July 5, 2011

Eight kinds of analytic database (Part 2)

In Part 1 of this two-part series, I outlined four variants on the traditional enterprise data warehouse/data mart dichotomy, and suggested what kinds of DBMS products you might use for each. In Part 2 I’ll cover four more kinds of analytic database — even newer, for the most part, with a use case/product short list match that is even less clear.

Bit bucket

Kinds of data likely to be included: Logs, other technical/external
Likely use styles: Staging/ETL, investigative
Canonical example: Log files in a Hadoop cluster
Stresses: TCO, scale-out, transform/big-query performance, ETL functionality

With the explosion of machine-generated data has come the need for a place to put it all, sometimes called the big bit bucket. This is like the investigative data mart for big databases, but more poly-structured. In some cases it is focused on data staging and transformation; but it can also be used for analysis in place.

The list of candidate technologies to run your bit bucket starts with Hadoop and Splunk.

Archival data store

Kinds of data likely to be included: Operational, CDR (call detail record), security log
Likely use styles: Archival, reporting (for compliance), possibly also investigative
Examples: Any long-term detailed historical store
Stresses: TCO, compression, scale-out, performance (if multi-use)

Analytic DBMS vendors have been insulting each other with the claim “that’s just an archival data store,” dating back at least to the first time Greenplum was deployed on an underpowered Sun Thumper system. Perhaps only Rainstor truly embraces the archival positioning, and I’ve become pretty dubious about their technical claims and their company alike.

Still, there’s a legitimate need for data stores — especially relational analytic DBMS that:

Store data cheaply, with high rates of compression.
Have decent performance if you do want to query the data.
May have archiving/compliance-specific features as well.

Along with Rainstor, SAND and SenSage have at least partially targeted that use case. In addition, appliance vendors such as Teradata and Netezza try to have an archive-oriented product version in their lineups.

Outsourced data mart

Kinds of data likely to be included: All
Likely use styles: Traditional BI, investigative analytics, staging/ETL
Examples: Advertising tracking, SaaS CRM
Stresses: Performance, TCO, reliability, concurrency

Much of what happens in analytic database management can also be outsourced. Some applications that run via SaaS (Software as a Service) are analytic. I’ve had three different clients whose main business is picking marketing targets in various vertical segments; others who wanted to add analytics to what were historically OLTP applications; and others yet who just offered online business intelligence. Also, if your fundamental business is gathering data and reselling it to a variety of user organizations, that’s an analytic data management challenge. The possibilities expand from there.

_Data extract_.
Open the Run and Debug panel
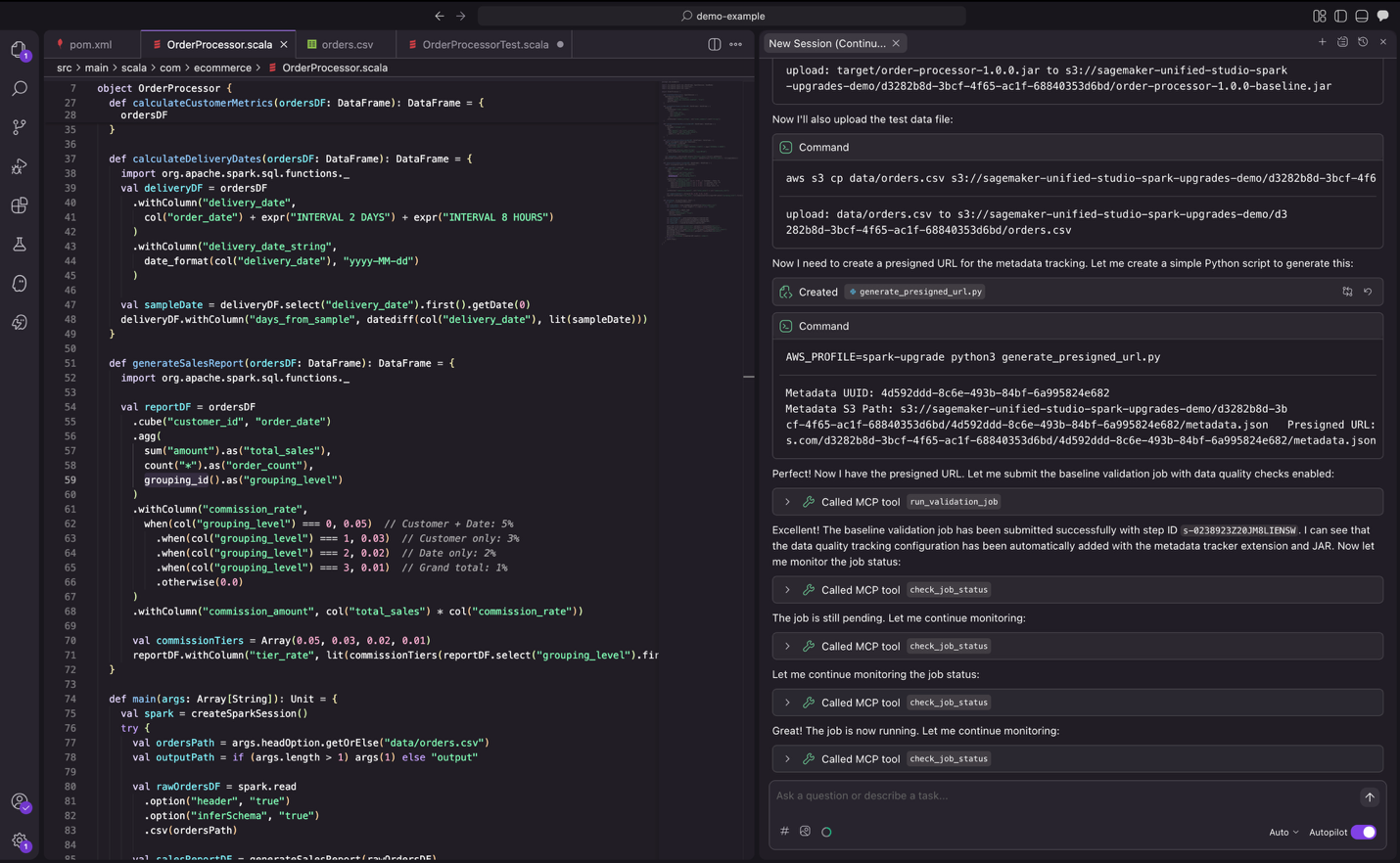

_Stated task_.
Do these statements agree with the article on kinds of analytic database? Answer yes or no for each, and quote the words from the article that decide it.
1. Hadoop and Splunk head the list of candidate technologies for running a bit bucket.
2. The writer has confidence in Rainstor's technical claims.
3. Advertising tracking is given as an example of an outsourced data mart.

_Task answer_.
1. Yes: "The list of candidate technologies to run your bit bucket starts with Hadoop and Splunk."
2. No: "I’ve become pretty dubious about their technical claims and their company alike."
3. Yes: "Examples: Advertising tracking, SaaS CRM"